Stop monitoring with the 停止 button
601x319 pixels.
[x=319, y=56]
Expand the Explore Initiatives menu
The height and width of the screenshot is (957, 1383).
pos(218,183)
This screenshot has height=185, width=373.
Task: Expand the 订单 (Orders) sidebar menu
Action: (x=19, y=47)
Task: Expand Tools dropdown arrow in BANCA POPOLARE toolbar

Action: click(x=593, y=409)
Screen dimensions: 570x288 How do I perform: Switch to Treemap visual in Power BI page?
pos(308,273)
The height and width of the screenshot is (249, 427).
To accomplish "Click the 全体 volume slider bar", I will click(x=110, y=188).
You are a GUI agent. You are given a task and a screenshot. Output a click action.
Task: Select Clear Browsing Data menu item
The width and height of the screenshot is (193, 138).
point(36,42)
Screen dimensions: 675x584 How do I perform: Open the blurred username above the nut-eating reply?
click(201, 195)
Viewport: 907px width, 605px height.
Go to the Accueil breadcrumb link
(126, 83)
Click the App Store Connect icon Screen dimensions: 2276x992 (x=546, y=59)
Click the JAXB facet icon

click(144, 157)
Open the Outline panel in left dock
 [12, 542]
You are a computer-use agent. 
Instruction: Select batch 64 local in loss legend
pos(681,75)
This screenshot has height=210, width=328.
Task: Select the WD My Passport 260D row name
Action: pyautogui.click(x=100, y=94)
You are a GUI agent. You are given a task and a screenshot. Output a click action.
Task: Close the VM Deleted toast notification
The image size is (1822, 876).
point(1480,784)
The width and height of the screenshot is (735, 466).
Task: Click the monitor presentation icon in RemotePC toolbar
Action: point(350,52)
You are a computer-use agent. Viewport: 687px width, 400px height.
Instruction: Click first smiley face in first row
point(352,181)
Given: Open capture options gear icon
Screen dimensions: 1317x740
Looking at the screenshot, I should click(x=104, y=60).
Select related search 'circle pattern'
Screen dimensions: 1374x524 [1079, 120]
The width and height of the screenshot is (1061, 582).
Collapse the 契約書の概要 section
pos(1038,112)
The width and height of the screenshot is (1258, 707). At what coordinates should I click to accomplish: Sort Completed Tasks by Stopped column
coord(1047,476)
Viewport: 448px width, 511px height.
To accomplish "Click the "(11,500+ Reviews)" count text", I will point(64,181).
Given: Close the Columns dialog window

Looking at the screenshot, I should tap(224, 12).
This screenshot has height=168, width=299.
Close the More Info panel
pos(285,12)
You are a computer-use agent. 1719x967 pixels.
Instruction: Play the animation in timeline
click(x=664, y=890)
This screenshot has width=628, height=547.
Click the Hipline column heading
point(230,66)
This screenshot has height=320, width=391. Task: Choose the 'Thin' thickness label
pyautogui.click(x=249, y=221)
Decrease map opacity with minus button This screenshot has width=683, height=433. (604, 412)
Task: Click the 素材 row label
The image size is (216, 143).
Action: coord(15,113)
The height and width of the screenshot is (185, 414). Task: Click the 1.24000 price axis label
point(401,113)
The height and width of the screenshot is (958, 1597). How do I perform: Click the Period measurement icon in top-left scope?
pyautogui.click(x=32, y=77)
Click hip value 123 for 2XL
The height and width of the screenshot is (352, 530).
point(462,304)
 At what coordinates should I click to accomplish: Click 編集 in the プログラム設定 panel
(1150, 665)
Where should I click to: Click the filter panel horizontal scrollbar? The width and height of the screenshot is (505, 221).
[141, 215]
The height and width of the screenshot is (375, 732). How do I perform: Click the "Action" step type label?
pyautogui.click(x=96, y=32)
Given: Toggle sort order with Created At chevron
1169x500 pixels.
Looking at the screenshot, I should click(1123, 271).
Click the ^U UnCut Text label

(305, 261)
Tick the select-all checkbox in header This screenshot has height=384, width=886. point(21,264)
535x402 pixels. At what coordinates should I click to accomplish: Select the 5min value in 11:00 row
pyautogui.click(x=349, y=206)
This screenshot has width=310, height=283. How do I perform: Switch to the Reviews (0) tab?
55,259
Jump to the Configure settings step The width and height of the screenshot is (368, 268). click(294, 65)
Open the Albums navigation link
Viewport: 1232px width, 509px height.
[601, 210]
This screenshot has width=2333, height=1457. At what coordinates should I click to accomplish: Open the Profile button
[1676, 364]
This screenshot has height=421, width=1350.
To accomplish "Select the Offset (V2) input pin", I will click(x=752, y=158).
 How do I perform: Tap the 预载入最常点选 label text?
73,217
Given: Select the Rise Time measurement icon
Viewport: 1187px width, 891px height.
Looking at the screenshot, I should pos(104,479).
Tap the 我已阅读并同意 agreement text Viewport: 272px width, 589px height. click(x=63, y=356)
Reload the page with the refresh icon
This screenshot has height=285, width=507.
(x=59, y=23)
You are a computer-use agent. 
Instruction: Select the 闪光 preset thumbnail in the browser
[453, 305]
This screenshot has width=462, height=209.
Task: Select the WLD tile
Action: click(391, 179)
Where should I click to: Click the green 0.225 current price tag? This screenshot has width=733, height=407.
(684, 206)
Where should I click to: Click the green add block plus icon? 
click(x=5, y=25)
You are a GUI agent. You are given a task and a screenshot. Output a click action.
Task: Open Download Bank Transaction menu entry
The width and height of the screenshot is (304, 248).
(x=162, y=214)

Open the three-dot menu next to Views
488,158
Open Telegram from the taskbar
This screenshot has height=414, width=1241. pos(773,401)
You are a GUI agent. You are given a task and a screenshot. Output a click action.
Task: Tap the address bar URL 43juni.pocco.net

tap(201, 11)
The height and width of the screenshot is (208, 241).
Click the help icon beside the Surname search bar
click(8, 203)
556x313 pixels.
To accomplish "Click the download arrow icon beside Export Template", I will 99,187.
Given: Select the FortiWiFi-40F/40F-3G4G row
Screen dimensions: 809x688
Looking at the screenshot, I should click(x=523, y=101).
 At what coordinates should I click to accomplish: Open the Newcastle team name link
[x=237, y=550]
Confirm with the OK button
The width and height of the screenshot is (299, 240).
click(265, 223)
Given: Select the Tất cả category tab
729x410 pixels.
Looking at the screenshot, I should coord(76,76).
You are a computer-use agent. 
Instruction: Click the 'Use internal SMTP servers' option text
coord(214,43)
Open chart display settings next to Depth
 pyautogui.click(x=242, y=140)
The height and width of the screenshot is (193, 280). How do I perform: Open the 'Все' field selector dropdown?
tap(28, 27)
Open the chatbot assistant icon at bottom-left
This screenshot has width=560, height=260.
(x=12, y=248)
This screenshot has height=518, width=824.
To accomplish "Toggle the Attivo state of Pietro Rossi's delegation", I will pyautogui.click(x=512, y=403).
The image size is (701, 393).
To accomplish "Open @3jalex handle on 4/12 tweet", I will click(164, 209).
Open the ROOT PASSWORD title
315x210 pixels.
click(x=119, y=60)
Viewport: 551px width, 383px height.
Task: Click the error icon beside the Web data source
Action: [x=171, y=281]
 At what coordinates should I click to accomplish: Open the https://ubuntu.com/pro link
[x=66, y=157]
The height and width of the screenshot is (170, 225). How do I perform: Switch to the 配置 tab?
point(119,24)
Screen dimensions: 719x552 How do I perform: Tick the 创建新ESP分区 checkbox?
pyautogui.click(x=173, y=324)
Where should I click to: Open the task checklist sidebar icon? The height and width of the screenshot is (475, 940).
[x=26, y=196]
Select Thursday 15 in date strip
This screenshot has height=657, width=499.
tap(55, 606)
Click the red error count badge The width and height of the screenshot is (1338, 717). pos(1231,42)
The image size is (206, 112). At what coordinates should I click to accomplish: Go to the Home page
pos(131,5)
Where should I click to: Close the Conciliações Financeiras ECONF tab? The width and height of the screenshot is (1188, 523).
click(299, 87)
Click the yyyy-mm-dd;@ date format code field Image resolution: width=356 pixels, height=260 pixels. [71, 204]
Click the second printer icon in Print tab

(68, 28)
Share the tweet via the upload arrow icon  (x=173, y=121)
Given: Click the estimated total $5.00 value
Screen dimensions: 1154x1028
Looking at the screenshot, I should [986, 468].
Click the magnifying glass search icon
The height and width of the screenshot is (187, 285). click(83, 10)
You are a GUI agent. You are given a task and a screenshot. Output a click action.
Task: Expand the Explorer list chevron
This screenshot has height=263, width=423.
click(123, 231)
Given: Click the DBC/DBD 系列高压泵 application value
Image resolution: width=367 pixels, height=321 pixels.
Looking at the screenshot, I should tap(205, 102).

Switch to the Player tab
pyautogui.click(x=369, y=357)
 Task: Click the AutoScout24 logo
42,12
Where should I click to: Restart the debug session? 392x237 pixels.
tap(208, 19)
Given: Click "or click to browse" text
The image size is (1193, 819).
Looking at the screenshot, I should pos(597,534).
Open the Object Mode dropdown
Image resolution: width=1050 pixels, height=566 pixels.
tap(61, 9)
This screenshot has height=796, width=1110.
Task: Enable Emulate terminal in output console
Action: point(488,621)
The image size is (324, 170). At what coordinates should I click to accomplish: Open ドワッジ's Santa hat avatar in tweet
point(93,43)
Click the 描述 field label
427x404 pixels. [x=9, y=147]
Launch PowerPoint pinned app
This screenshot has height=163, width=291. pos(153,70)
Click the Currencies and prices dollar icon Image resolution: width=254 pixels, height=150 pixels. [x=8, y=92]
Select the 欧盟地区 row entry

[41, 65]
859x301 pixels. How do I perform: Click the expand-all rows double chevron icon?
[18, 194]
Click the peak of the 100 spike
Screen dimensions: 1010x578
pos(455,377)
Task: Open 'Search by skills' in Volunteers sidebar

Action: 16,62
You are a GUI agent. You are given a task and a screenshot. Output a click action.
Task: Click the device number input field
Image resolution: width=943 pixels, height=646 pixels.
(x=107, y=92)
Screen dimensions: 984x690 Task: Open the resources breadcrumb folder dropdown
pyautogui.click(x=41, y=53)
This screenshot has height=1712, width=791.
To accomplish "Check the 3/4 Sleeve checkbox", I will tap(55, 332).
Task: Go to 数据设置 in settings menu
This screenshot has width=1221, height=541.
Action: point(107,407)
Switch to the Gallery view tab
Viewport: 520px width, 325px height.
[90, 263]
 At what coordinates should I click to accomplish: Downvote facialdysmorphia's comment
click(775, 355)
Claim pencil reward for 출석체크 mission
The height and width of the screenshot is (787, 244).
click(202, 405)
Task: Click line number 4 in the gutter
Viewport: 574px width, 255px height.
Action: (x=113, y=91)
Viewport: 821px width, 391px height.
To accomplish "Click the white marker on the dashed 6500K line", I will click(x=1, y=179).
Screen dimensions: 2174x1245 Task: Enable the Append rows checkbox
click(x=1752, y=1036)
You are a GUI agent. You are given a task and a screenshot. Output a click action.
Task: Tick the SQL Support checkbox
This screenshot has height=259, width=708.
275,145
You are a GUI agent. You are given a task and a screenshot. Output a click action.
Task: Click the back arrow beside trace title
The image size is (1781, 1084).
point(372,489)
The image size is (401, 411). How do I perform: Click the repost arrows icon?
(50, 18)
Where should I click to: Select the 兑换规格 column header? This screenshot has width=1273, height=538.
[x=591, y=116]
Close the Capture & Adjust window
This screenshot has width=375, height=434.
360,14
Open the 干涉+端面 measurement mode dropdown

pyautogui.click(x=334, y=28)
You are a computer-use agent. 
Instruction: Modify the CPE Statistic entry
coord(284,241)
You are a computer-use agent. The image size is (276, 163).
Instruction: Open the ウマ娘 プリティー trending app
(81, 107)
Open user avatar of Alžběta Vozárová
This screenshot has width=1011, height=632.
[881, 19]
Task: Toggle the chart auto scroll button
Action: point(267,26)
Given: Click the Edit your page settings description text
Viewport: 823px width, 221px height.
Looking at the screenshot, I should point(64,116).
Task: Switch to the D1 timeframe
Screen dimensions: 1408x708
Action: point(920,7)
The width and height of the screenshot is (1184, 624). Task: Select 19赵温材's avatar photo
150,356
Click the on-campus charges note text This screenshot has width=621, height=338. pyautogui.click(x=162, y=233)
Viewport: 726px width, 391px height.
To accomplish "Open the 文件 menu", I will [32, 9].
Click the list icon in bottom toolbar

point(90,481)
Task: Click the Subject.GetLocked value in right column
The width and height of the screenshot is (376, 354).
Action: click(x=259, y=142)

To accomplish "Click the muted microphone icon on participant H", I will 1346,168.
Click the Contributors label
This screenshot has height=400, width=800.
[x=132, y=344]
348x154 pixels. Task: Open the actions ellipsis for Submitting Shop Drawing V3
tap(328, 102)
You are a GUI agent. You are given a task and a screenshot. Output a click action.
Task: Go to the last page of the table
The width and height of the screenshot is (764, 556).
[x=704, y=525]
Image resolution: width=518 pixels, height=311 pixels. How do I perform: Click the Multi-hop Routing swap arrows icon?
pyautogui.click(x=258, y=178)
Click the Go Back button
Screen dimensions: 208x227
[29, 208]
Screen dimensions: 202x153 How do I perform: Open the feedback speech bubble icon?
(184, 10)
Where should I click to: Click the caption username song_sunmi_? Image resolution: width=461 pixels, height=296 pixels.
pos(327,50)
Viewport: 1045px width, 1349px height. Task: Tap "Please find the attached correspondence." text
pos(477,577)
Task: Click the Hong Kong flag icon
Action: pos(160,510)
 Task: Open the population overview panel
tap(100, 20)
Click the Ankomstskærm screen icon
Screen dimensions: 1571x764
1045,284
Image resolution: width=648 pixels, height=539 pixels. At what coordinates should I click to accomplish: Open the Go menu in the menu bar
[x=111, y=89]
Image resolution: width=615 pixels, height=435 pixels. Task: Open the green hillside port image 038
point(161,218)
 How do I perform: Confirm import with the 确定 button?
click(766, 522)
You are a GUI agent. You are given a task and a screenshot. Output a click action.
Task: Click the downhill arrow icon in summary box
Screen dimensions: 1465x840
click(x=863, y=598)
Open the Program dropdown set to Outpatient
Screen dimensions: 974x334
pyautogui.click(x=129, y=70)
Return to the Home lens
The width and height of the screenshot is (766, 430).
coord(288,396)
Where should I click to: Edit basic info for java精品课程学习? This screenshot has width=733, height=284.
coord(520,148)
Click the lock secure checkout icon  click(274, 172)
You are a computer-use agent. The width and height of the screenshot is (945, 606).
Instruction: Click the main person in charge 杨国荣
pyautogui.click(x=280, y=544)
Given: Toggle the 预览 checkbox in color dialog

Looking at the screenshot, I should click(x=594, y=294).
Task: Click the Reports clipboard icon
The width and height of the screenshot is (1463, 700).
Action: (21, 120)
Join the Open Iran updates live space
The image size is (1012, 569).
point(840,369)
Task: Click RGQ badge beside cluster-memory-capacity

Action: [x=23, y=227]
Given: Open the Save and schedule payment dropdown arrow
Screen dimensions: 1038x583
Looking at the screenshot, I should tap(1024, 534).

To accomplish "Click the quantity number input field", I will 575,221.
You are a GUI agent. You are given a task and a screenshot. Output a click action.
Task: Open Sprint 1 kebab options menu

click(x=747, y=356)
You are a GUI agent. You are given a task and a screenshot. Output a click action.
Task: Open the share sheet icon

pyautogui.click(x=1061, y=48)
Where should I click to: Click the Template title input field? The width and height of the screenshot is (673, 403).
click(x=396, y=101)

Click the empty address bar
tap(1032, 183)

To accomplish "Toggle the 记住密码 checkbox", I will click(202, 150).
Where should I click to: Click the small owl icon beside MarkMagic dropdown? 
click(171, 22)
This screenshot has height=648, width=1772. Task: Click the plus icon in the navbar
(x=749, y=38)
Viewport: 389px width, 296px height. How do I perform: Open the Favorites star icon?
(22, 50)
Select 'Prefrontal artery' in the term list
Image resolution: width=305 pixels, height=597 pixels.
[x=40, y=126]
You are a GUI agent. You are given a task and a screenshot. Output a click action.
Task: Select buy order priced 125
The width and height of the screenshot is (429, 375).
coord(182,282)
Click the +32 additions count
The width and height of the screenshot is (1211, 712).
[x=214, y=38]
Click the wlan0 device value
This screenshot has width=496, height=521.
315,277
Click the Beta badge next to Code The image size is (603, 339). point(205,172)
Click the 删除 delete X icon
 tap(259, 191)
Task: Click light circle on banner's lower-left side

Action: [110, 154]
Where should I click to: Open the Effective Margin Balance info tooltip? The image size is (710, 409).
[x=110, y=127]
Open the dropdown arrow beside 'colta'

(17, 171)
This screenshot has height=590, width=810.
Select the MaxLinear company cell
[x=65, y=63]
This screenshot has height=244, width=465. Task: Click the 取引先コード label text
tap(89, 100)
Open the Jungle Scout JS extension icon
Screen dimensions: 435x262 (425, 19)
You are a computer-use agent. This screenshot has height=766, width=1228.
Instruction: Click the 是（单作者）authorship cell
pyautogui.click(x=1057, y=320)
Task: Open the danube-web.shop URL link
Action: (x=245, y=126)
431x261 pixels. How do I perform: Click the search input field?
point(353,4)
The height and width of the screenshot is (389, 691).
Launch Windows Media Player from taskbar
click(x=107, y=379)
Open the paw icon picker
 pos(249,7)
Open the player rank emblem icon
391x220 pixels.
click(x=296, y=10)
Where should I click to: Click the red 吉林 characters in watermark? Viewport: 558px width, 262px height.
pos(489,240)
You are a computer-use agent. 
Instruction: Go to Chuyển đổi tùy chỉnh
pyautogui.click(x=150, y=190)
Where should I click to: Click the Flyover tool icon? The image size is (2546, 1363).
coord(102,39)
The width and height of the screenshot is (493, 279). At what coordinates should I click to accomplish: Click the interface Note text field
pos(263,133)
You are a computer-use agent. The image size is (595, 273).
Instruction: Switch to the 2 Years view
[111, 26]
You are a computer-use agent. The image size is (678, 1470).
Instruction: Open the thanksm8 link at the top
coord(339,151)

━━━━

Required work => Quote the data word for word, from its first line through the line that contains "Task: Expand the 订单 (Orders) sidebar menu", including both of those lines.

Problem solution =>
Stop monitoring with the 停止 button
601x319 pixels.
[x=319, y=56]
Expand the Explore Initiatives menu
The height and width of the screenshot is (957, 1383).
pos(218,183)
This screenshot has height=185, width=373.
Task: Expand the 订单 (Orders) sidebar menu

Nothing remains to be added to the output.